Worked from home today, had the radio on in my office and 40m was pretty much Deadsville until about 4PM local time. I heard a CQ wafting through the air on 7118 so I jumped over to the operating position and gave them an answer with both watts. It was Harry VA3HWC up in London, Ontario CANADA and he gave me a 569. The QSB was incredible, Harry was just doing a fantastic job pulling me out of the afternoon noise with his FT-1200, and then we sent our best 73's and did the "dit dit" thing. Now, Canada is no North Korea when it comes to DX but it is the very first DX the little HW-8 has been able to work on 40m so far...at least while in my hands.

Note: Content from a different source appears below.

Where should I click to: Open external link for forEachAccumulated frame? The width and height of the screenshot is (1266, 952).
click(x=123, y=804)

Right after that QSO I heard Mac WA4QWN calling CQ from down Roanoke VA way. He was using a IC 718 at 95w to a dipole. When we first started out he gave me a 599 but the QSB and band was getting really bad and we were both going from 229 to 599 and back again. Great fist though, and a fun QSO considering the abominable conditions we had. Thanks Mac!

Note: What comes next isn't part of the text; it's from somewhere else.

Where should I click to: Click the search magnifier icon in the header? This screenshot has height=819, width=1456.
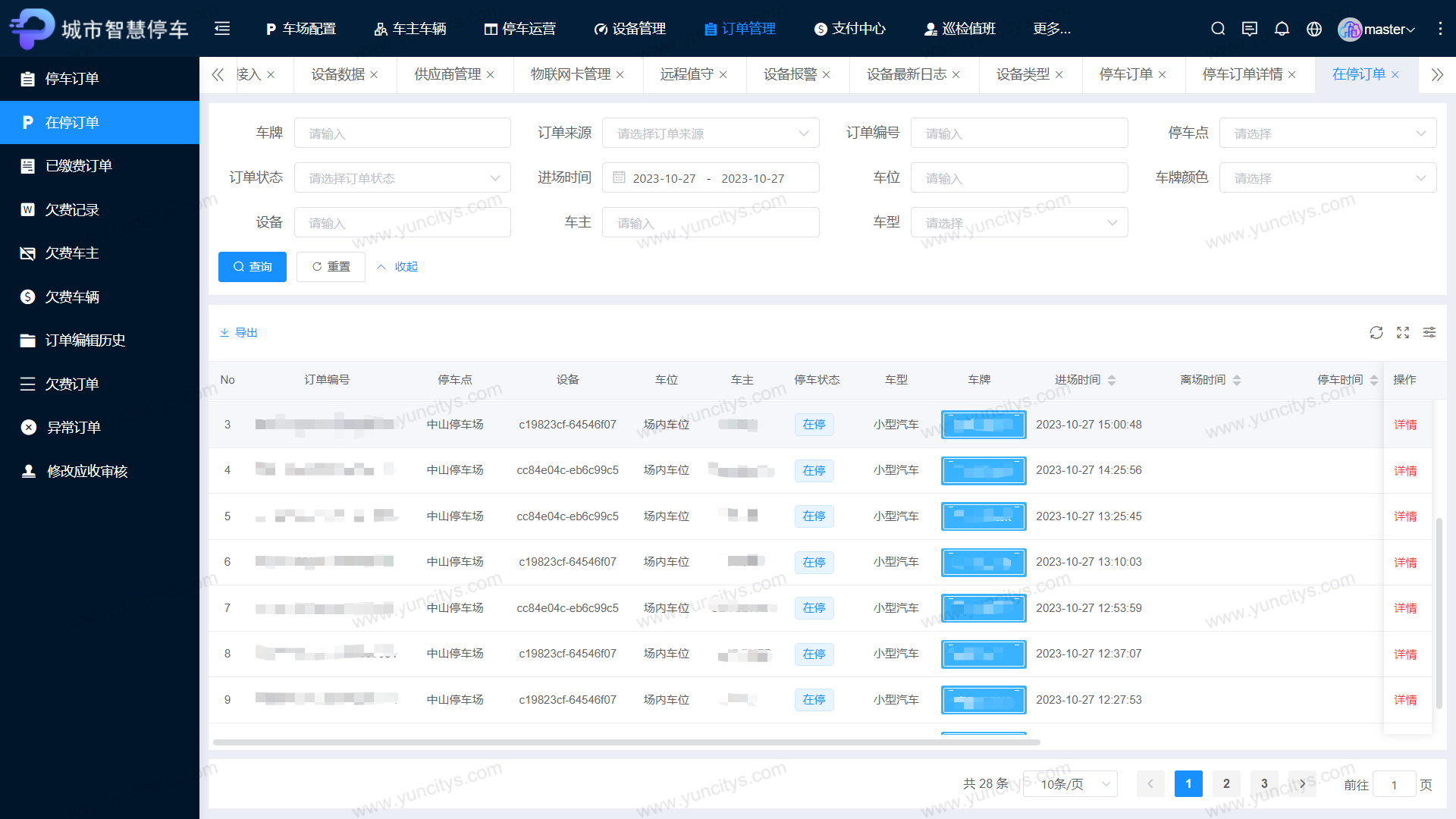[x=1218, y=29]
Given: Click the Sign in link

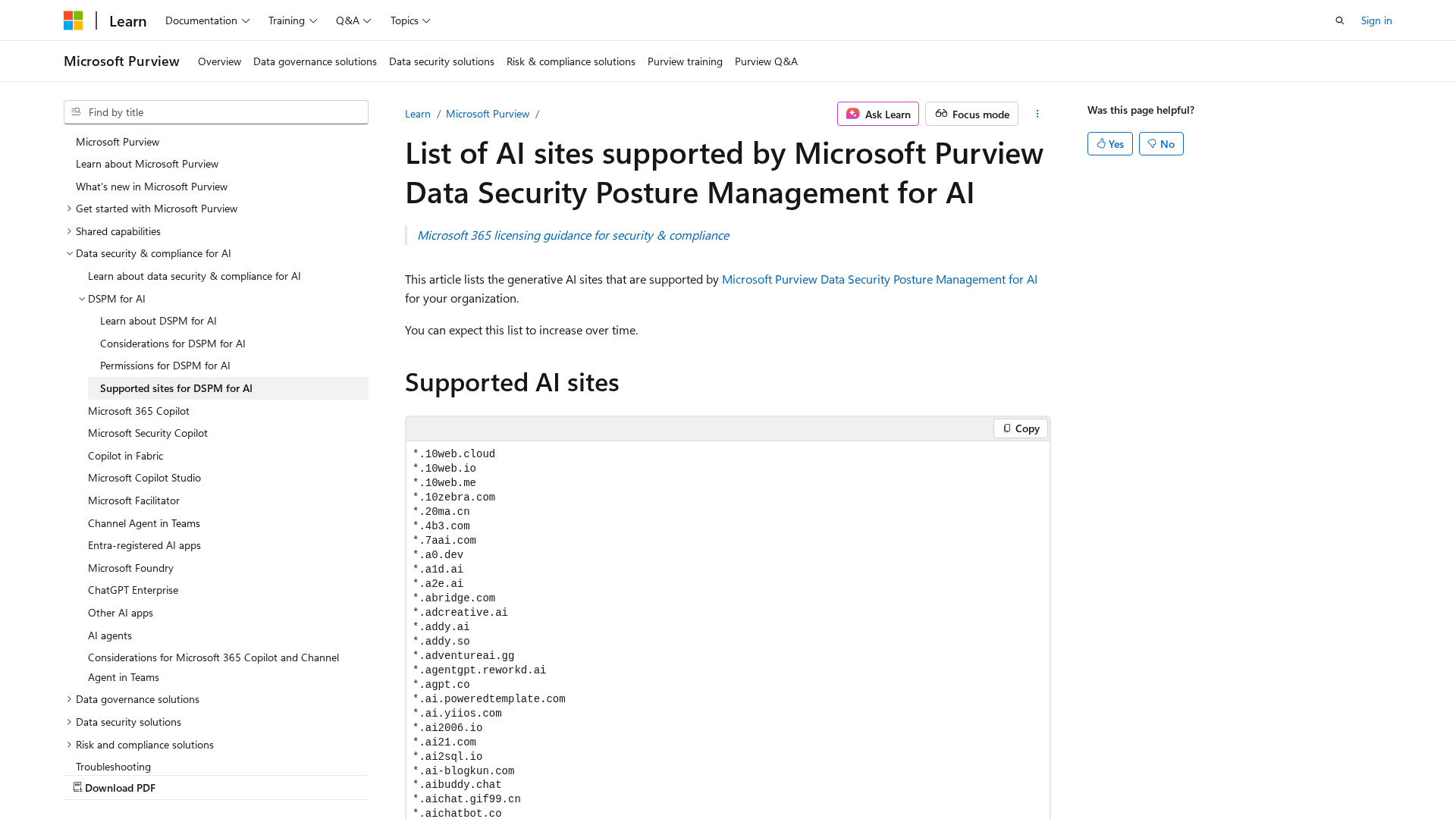Looking at the screenshot, I should [1376, 20].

Mailman has not delivered any new QSL cards today so that will wrap it up for the day I think. I have to go back to work in half an hour and then the SWBC blasts me out of my headphones from 8PM to almost 9PM...so if I am around I will try to get back on later tonight. Looking forward to trying to get some western states in the morning hours.
Tomorrow I am setting up an unlicensed newbie with a old HT that doesn't transmit so he can monitor the weather nets and the local 2m activity while he studies for his Technician Exam. He lives very close to our local repeater so this ought to keep him motivated to keep studying. If we could all just find one more person to introduce to the hobby, things would be fantastic for our future. If you get a chance to bring someone in, do it. The amateur radio operators of the world will thank you. Be an Elmer!